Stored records
○ ○ ○ ○ ○ ○ ○

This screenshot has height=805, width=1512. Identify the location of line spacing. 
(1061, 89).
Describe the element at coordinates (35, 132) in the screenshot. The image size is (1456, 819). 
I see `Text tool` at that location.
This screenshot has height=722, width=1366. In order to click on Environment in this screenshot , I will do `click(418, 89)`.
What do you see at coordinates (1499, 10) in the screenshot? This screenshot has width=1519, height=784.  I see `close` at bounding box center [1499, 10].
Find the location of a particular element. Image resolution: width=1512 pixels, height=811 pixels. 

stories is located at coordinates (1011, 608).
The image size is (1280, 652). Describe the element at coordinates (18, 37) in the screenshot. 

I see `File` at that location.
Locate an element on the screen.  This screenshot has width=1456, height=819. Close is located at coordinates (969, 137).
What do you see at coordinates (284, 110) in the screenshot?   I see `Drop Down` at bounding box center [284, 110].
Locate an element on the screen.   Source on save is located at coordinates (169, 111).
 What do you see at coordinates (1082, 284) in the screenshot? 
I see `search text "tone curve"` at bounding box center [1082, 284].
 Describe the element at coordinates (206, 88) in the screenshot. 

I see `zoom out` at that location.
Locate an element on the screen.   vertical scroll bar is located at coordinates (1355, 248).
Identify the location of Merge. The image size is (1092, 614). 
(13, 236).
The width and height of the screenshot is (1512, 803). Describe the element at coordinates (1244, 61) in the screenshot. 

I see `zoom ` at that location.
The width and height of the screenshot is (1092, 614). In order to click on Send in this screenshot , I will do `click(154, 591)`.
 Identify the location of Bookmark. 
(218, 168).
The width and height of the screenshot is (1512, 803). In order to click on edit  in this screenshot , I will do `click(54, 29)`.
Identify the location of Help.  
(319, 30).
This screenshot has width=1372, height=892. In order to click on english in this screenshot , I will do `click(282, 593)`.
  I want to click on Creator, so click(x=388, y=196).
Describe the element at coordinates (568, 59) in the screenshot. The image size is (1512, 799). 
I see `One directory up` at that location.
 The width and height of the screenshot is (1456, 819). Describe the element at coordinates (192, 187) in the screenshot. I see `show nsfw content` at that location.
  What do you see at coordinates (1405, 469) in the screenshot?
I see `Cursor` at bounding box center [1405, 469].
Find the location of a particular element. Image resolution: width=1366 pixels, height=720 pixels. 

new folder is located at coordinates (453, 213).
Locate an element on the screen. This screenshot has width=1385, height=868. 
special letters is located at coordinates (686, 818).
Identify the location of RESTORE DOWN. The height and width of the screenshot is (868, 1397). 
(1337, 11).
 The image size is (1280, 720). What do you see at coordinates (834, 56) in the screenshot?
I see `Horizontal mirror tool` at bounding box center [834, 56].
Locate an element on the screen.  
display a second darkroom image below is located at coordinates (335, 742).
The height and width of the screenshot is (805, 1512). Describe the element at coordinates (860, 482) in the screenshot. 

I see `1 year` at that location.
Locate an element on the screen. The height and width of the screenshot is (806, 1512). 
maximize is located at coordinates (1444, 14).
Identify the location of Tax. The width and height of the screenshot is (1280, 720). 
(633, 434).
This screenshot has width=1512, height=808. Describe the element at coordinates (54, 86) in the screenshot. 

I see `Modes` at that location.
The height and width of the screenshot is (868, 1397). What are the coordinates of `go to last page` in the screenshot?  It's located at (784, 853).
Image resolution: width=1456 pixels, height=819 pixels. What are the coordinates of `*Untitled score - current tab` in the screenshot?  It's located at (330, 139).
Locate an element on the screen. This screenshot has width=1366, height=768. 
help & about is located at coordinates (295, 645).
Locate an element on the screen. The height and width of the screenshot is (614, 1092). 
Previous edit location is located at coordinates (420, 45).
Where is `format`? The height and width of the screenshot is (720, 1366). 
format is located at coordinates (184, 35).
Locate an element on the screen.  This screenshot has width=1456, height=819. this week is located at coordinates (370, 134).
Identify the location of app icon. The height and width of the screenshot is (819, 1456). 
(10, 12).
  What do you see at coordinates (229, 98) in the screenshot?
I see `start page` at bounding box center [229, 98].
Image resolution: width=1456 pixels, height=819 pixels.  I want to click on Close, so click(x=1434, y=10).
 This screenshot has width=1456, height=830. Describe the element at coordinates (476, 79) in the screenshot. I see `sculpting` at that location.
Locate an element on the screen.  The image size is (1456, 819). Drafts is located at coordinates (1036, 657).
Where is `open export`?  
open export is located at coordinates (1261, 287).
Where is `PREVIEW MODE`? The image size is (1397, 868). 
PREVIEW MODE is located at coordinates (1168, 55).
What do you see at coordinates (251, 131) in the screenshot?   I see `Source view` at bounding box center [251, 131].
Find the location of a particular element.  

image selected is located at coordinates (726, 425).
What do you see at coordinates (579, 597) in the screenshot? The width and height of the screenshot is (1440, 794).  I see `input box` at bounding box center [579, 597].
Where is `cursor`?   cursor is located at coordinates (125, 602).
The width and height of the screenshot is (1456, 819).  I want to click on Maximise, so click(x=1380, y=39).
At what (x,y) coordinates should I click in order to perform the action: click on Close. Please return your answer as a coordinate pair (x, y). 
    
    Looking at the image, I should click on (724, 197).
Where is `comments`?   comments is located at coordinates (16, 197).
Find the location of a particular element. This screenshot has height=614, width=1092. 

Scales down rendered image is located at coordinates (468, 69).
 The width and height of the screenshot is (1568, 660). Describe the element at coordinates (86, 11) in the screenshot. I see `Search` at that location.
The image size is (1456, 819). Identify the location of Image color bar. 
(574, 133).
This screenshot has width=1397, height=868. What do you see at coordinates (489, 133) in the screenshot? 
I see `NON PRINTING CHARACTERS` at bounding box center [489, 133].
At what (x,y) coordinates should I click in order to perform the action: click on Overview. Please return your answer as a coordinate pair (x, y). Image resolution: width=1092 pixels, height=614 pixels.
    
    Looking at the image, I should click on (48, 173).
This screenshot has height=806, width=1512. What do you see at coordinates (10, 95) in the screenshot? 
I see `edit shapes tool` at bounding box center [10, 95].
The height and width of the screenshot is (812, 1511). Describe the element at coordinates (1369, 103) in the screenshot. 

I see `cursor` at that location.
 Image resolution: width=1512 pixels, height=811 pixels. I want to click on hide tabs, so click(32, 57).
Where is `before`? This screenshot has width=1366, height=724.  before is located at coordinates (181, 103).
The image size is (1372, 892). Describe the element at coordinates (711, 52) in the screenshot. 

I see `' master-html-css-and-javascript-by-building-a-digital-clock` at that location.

○ ○ ○ ○ ○ ○ ○

**Work to complete**
Pull out every row above and reproduce each one without any change.

**Correct result**
This screenshot has height=805, width=1512. Identify the location of line spacing. 
(1061, 89).
Describe the element at coordinates (35, 132) in the screenshot. The image size is (1456, 819). 
I see `Text tool` at that location.
This screenshot has height=722, width=1366. In order to click on Environment in this screenshot , I will do `click(418, 89)`.
What do you see at coordinates (1499, 10) in the screenshot? This screenshot has width=1519, height=784.  I see `close` at bounding box center [1499, 10].
Find the location of a particular element. Image resolution: width=1512 pixels, height=811 pixels. 

stories is located at coordinates (1011, 608).
The image size is (1280, 652). Describe the element at coordinates (18, 37) in the screenshot. 

I see `File` at that location.
Locate an element on the screen.  This screenshot has width=1456, height=819. Close is located at coordinates (969, 137).
What do you see at coordinates (284, 110) in the screenshot?   I see `Drop Down` at bounding box center [284, 110].
Locate an element on the screen.   Source on save is located at coordinates (169, 111).
 What do you see at coordinates (1082, 284) in the screenshot? 
I see `search text "tone curve"` at bounding box center [1082, 284].
 Describe the element at coordinates (206, 88) in the screenshot. 

I see `zoom out` at that location.
Locate an element on the screen.   vertical scroll bar is located at coordinates (1355, 248).
Identify the location of Merge. The image size is (1092, 614). 
(13, 236).
The width and height of the screenshot is (1512, 803). Describe the element at coordinates (1244, 61) in the screenshot. 

I see `zoom ` at that location.
The width and height of the screenshot is (1092, 614). In order to click on Send in this screenshot , I will do `click(154, 591)`.
 Identify the location of Bookmark. 
(218, 168).
The width and height of the screenshot is (1512, 803). In order to click on edit  in this screenshot , I will do `click(54, 29)`.
Identify the location of Help.  
(319, 30).
This screenshot has width=1372, height=892. In order to click on english in this screenshot , I will do `click(282, 593)`.
  I want to click on Creator, so click(x=388, y=196).
Describe the element at coordinates (568, 59) in the screenshot. The image size is (1512, 799). 
I see `One directory up` at that location.
 The width and height of the screenshot is (1456, 819). Describe the element at coordinates (192, 187) in the screenshot. I see `show nsfw content` at that location.
  What do you see at coordinates (1405, 469) in the screenshot?
I see `Cursor` at bounding box center [1405, 469].
Find the location of a particular element. Image resolution: width=1366 pixels, height=720 pixels. 

new folder is located at coordinates (453, 213).
Locate an element on the screen. This screenshot has width=1385, height=868. 
special letters is located at coordinates (686, 818).
Identify the location of RESTORE DOWN. The height and width of the screenshot is (868, 1397). 
(1337, 11).
 The image size is (1280, 720). What do you see at coordinates (834, 56) in the screenshot?
I see `Horizontal mirror tool` at bounding box center [834, 56].
Locate an element on the screen.  
display a second darkroom image below is located at coordinates (335, 742).
The height and width of the screenshot is (805, 1512). Describe the element at coordinates (860, 482) in the screenshot. 

I see `1 year` at that location.
Locate an element on the screen. The height and width of the screenshot is (806, 1512). 
maximize is located at coordinates (1444, 14).
Identify the location of Tax. The width and height of the screenshot is (1280, 720). 
(633, 434).
This screenshot has width=1512, height=808. Describe the element at coordinates (54, 86) in the screenshot. 

I see `Modes` at that location.
The height and width of the screenshot is (868, 1397). What are the coordinates of `go to last page` in the screenshot?  It's located at (784, 853).
Image resolution: width=1456 pixels, height=819 pixels. What are the coordinates of `*Untitled score - current tab` in the screenshot?  It's located at (330, 139).
Locate an element on the screen. This screenshot has width=1366, height=768. 
help & about is located at coordinates (295, 645).
Locate an element on the screen. The height and width of the screenshot is (614, 1092). 
Previous edit location is located at coordinates (420, 45).
Where is `format`? The height and width of the screenshot is (720, 1366). 
format is located at coordinates (184, 35).
Locate an element on the screen.  This screenshot has width=1456, height=819. this week is located at coordinates (370, 134).
Identify the location of app icon. The height and width of the screenshot is (819, 1456). 
(10, 12).
  What do you see at coordinates (229, 98) in the screenshot?
I see `start page` at bounding box center [229, 98].
Image resolution: width=1456 pixels, height=819 pixels.  I want to click on Close, so click(x=1434, y=10).
 This screenshot has width=1456, height=830. Describe the element at coordinates (476, 79) in the screenshot. I see `sculpting` at that location.
Locate an element on the screen.  The image size is (1456, 819). Drafts is located at coordinates (1036, 657).
Where is `open export`?  
open export is located at coordinates (1261, 287).
Where is `PREVIEW MODE`? The image size is (1397, 868). 
PREVIEW MODE is located at coordinates (1168, 55).
What do you see at coordinates (251, 131) in the screenshot?   I see `Source view` at bounding box center [251, 131].
Find the location of a particular element.  

image selected is located at coordinates (726, 425).
What do you see at coordinates (579, 597) in the screenshot? The width and height of the screenshot is (1440, 794).  I see `input box` at bounding box center [579, 597].
Where is `cursor`?   cursor is located at coordinates (125, 602).
The width and height of the screenshot is (1456, 819).  I want to click on Maximise, so click(x=1380, y=39).
At what (x,y) coordinates should I click in order to perform the action: click on Close. Please return your answer as a coordinate pair (x, y). 
    
    Looking at the image, I should click on (724, 197).
Where is `comments`?   comments is located at coordinates (16, 197).
Find the location of a particular element. This screenshot has height=614, width=1092. 

Scales down rendered image is located at coordinates (468, 69).
 The width and height of the screenshot is (1568, 660). Describe the element at coordinates (86, 11) in the screenshot. I see `Search` at that location.
The image size is (1456, 819). Identify the location of Image color bar. 
(574, 133).
This screenshot has width=1397, height=868. What do you see at coordinates (489, 133) in the screenshot? 
I see `NON PRINTING CHARACTERS` at bounding box center [489, 133].
At what (x,y) coordinates should I click in order to perform the action: click on Overview. Please return your answer as a coordinate pair (x, y). Image resolution: width=1092 pixels, height=614 pixels.
    
    Looking at the image, I should click on (48, 173).
This screenshot has height=806, width=1512. What do you see at coordinates (10, 95) in the screenshot? 
I see `edit shapes tool` at bounding box center [10, 95].
The height and width of the screenshot is (812, 1511). Describe the element at coordinates (1369, 103) in the screenshot. 

I see `cursor` at that location.
 Image resolution: width=1512 pixels, height=811 pixels. I want to click on hide tabs, so click(32, 57).
Where is `before`? This screenshot has width=1366, height=724.  before is located at coordinates (181, 103).
The image size is (1372, 892). Describe the element at coordinates (711, 52) in the screenshot. 

I see `' master-html-css-and-javascript-by-building-a-digital-clock` at that location.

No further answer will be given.